- WHAT YOU SHOULD DO -
Reproduce, unchanged, the part of the records that opens with the line containing "Select the word YILLARI in the tweet" and runs through the end of the records.

- PROVIDED RECORDS -
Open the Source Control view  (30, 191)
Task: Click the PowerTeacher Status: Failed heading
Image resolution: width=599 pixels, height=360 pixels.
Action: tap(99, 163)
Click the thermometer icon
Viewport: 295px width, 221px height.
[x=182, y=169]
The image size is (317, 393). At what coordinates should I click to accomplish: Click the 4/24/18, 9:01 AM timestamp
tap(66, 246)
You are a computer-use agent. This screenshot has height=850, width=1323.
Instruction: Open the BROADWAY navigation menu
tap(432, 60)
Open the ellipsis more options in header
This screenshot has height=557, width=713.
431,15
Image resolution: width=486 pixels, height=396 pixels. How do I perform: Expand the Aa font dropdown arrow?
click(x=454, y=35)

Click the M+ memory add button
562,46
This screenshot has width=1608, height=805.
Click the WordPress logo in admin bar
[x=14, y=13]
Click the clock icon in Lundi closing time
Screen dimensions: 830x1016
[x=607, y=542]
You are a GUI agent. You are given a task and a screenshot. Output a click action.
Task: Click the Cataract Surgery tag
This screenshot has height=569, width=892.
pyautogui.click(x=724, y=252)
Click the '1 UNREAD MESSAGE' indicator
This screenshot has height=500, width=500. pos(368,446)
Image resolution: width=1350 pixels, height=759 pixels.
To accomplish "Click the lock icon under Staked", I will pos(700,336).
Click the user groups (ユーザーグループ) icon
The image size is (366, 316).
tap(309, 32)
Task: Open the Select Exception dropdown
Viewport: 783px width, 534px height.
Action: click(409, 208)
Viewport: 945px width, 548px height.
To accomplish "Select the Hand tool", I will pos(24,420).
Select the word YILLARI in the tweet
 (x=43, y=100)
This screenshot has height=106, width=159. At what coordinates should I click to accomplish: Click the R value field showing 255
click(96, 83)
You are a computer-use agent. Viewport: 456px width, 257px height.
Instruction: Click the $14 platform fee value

- OUTPUT OF THE TASK -
Select the word YILLARI in the tweet
 (x=43, y=100)
This screenshot has height=106, width=159. At what coordinates should I click to accomplish: Click the R value field showing 255
click(96, 83)
You are a computer-use agent. Viewport: 456px width, 257px height.
Instruction: Click the $14 platform fee value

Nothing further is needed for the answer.